*TEXT SEGMENT*
The stasis is deepened because as every state moves toward some kind of opening, there is no convincing metric to show conclusively whether the battle is being won.
At the apex of political power, a President who ought to be unifying the country seems to be using his office to indulge his own need for attention and is exclusively talking to the sizable minority that supports him no matter what.
President Donald Trump will visit a Ford production plant in the critical swing state of Michigan pursued by a controversy over whether he will wear a face mask to comply with his own government’s public health advice. The drama exemplifies sharp political and cultural divides over how to deal with the virus that the President is exacerbating with an eye on his own prospects in November’s election.
Amid crushing economic pain caused by shutdowns, a divided Congress cannot decide whether it wants to do more to help, compounding the impression that the fractured national political system and those in it are not equal to the moment.
Every four years, the instrument of political renewal, the presidential election, offers a pressure valve for partisan angst and, for all the nation’s acrimonious political divides, legitimacy to the winner.
In the best of times, and the worst of times, the presidency often sets the mood of the age, in Washington and beyond. But it’s as if Trump, endlessly preoccupied with his reelection prospects, is not engaged in the worst public health challenge in a century and the most debilitating economic crunch since the 1930s.
Each day, he gets further drawn into his obsessions and personal feuds. Impeachment did not slow his testing of constitutional constraints, it accelerated them, as his firing of agency inspectors general and his Justice Department’s efforts to rewrite the narrative of his abuses of power show.

*DATASET CONTENT*
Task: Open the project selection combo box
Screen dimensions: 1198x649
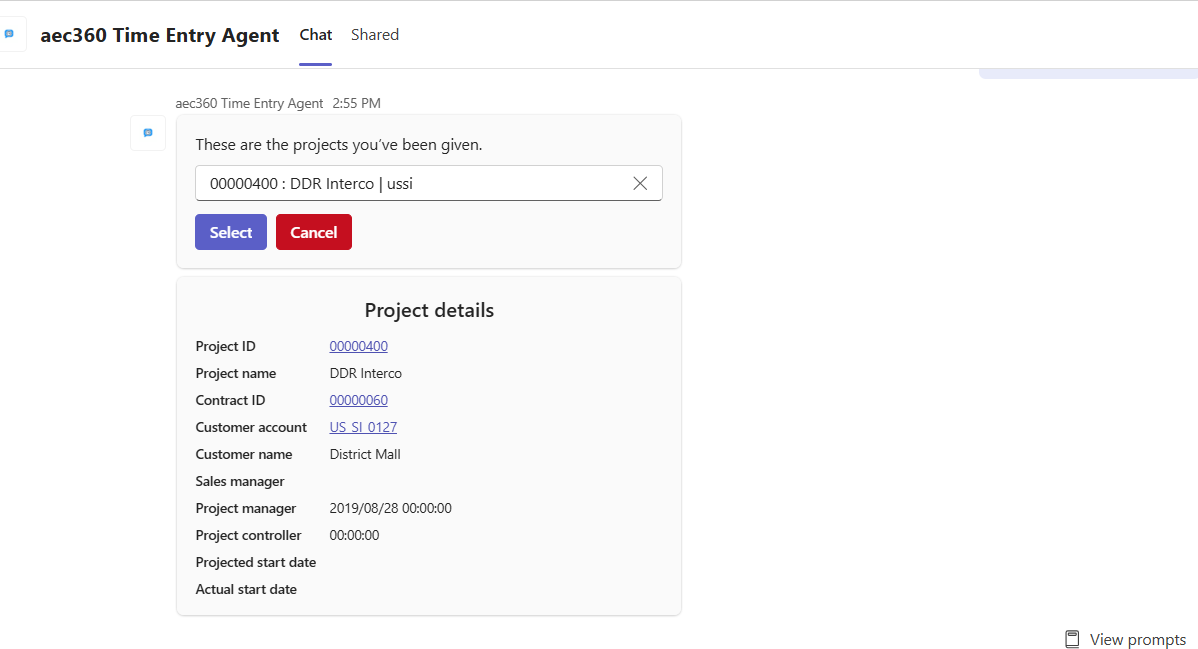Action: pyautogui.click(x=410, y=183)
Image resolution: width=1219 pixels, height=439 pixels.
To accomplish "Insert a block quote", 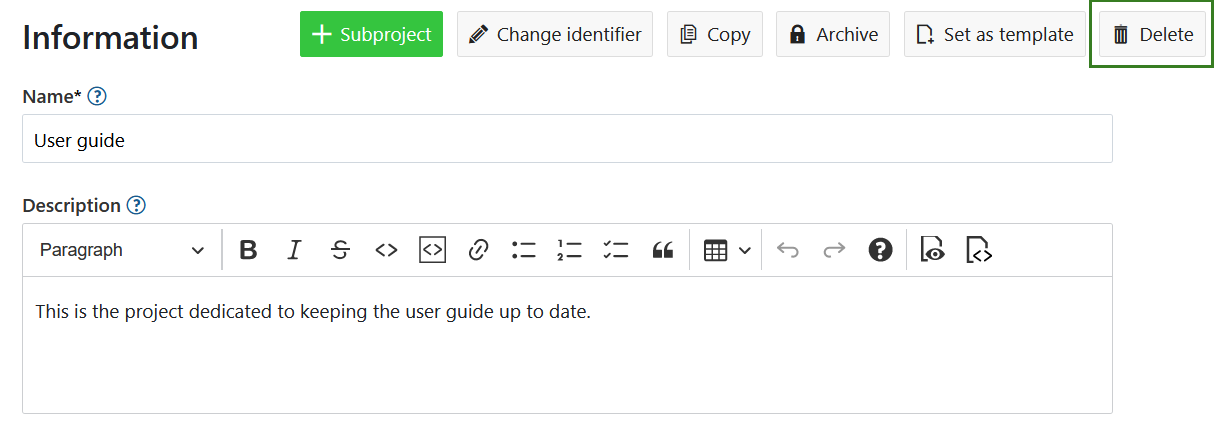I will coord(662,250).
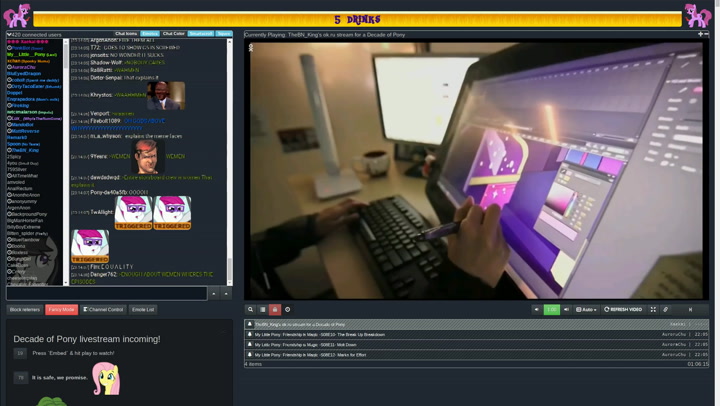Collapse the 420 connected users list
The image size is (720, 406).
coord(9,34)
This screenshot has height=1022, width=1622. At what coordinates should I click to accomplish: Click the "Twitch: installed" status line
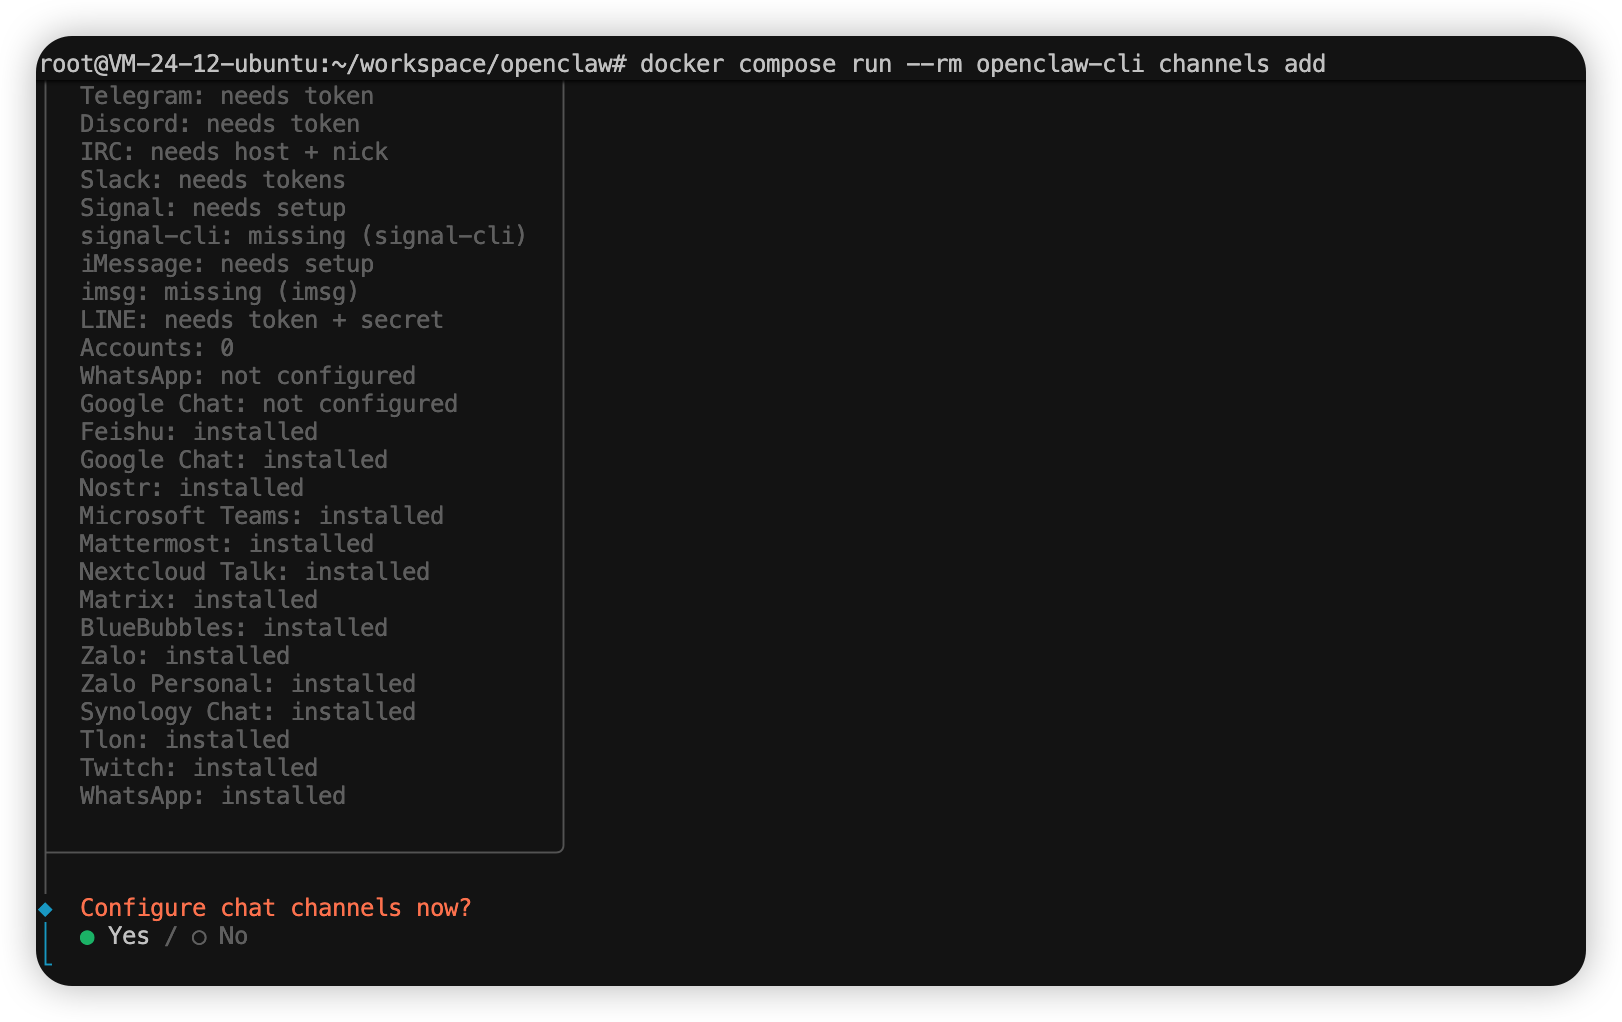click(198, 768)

==

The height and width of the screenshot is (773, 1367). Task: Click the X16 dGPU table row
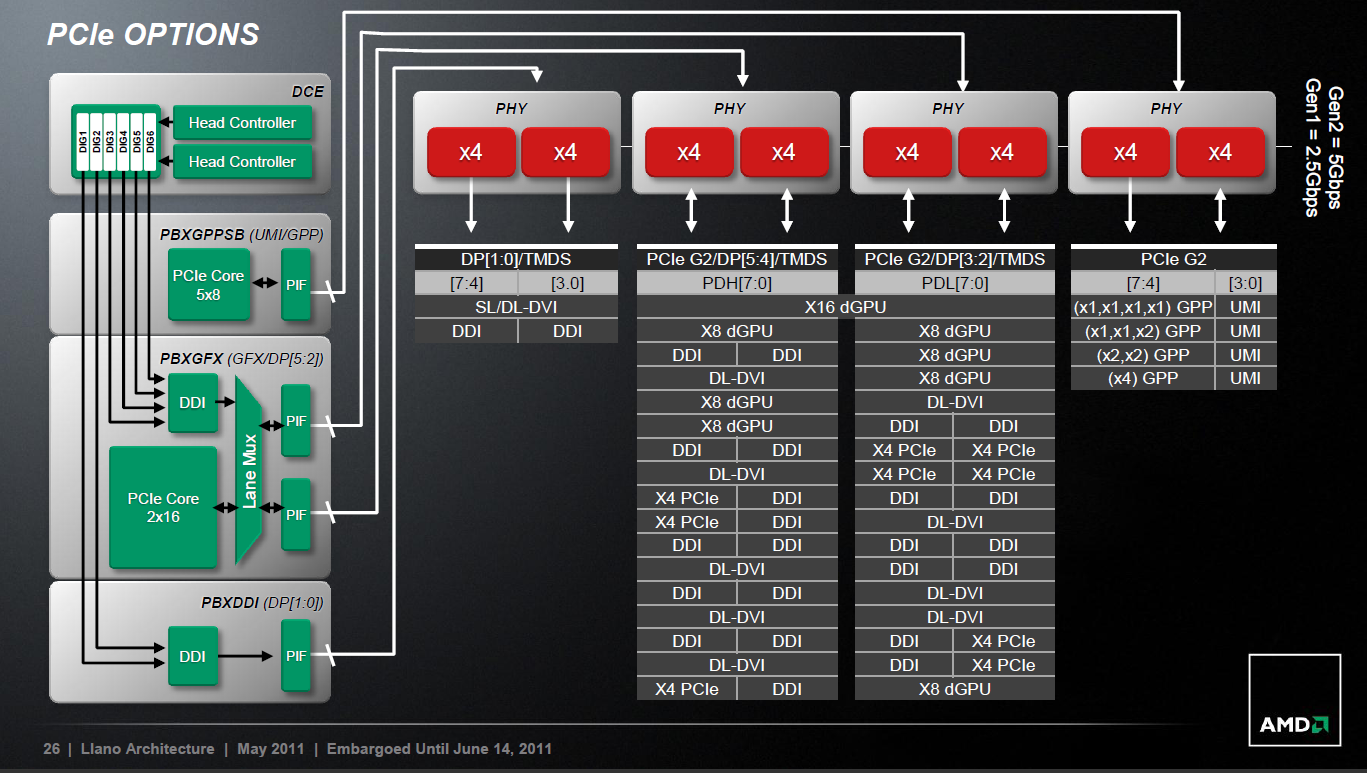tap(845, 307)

*DESCRIPTION OF THE TASK*
Please write out the passage on Trump's presidency during the pandemic in full, word for word. The data bears no relation to the passage on Trump's presidency during the pandemic.

*OUTPUT FOR THIS TASK*
The stasis is deepened because as every state moves toward some kind of opening, there is no convincing metric to show conclusively whether the battle is being won.
At the apex of political power, a President who ought to be unifying the country seems to be using his office to indulge his own need for attention and is exclusively talking to the sizable minority that supports him no matter what.
President Donald Trump will visit a Ford production plant in the critical swing state of Michigan pursued by a controversy over whether he will wear a face mask to comply with his own government’s public health advice. The drama exemplifies sharp political and cultural divides over how to deal with the virus that the President is exacerbating with an eye on his own prospects in November’s election.
Amid crushing economic pain caused by shutdowns, a divided Congress cannot decide whether it wants to do more to help, compounding the impression that the fractured national political system and those in it are not equal to the moment.
Every four years, the instrument of political renewal, the presidential election, offers a pressure valve for partisan angst and, for all the nation’s acrimonious political divides, legitimacy to the winner.
In the best of times, and the worst of times, the presidency often sets the mood of the age, in Washington and beyond. But it’s as if Trump, endlessly preoccupied with his reelection prospects, is not engaged in the worst public health challenge in a century and the most debilitating economic crunch since the 1930s.
Each day, he gets further drawn into his obsessions and personal feuds. Impeachment did not slow his testing of constitutional constraints, it accelerated them, as his firing of agency inspectors general and his Justice Department’s efforts to rewrite the narrative of his abuses of power show.